My name is danah boyd and I'm a Principal Researcher at Microsoft Research, a Research Assistant Professor in Media, Culture, and Communication at New York University, and a Fellow at Harvard's Berkman Center for Internet and Society. Buzzwords in my world include: privacy, context, youth culture, social media, big data. I use this blog to express random thoughts about whatever I'm thinking.

Relevant links:


Big Data: Opportunities for Computational and Social Sciences

Scott Golder recently wrote blog post at Cloudera entitled “Scaling Social Science with Hadoop” where he accounts for “how social scientists are using large scale computation.” He begins with a delightful quote from George Homans: The methods of social science are dear in time and money and getting dearer every day. He then turns to talk about the trajectory of social science:

When Homans — one of my favorite 20th century social scientists — wrote the above, one of the reasons the data needed to do social science was expensive was because collecting it didn’t scale very well. If conducting an interview or lab experiment takes an hour, two interviews or experiments takes two hours. The amount of data you can collect this way grows linearly with the number of graduate students you can send into the field (or with the number of hours you can make them work!). But as our collective body of knowledge has accumulated, and the “low-hanging fruit” questions have been answered, the complexity of our questions is growing faster than our practical capacity to answer them. Things are about to change.
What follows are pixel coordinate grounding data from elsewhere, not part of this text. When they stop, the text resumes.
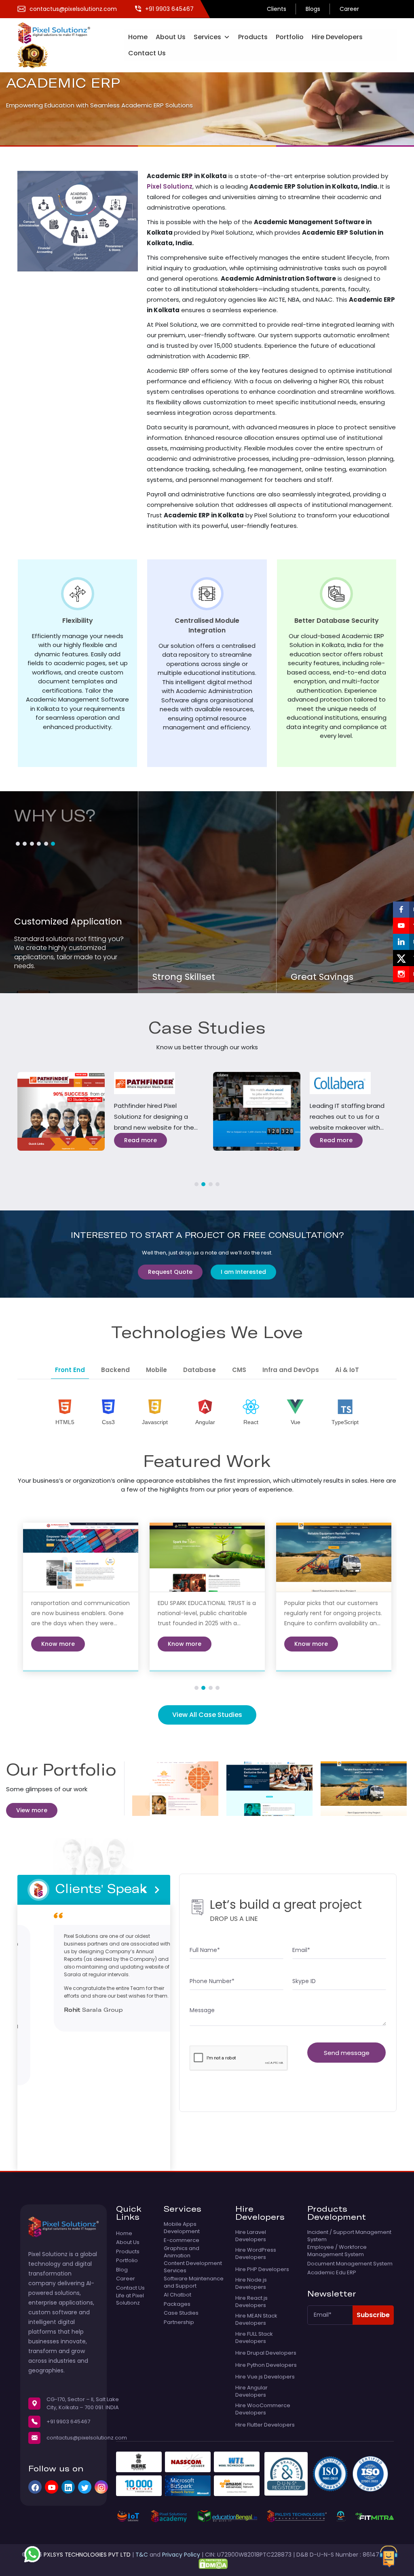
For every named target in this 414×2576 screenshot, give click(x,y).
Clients (276, 9)
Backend (115, 1370)
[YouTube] (51, 2487)
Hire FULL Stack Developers (254, 2337)
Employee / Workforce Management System (337, 2251)
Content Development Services (193, 2267)
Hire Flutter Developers (265, 2425)
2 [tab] (203, 1184)
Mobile (156, 1370)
This is his bouncing off point for thinking about how “computational social science” provides new opportunities because of the “large archives of naturalistically-created behavioral data.” And then he makes a very compelling claim for why looking at behavioral data is critical:

Though social scientists care what people think it’s also important to observe what people do, especially if what they think they do turns out to be different from what they actually do.

By and large, I agree with him. Big Data presents new opportunities for understanding social practice. Of course the next statement must begin with a “but.” And that “but” is simple: Just because you see traces of data doesn’t mean you always know the intention or cultural logic behind them. And just because you have a big N doesn’t mean that it’s representative or generalizable. Scott knows this, but too many people obsessed with Big Data don’t.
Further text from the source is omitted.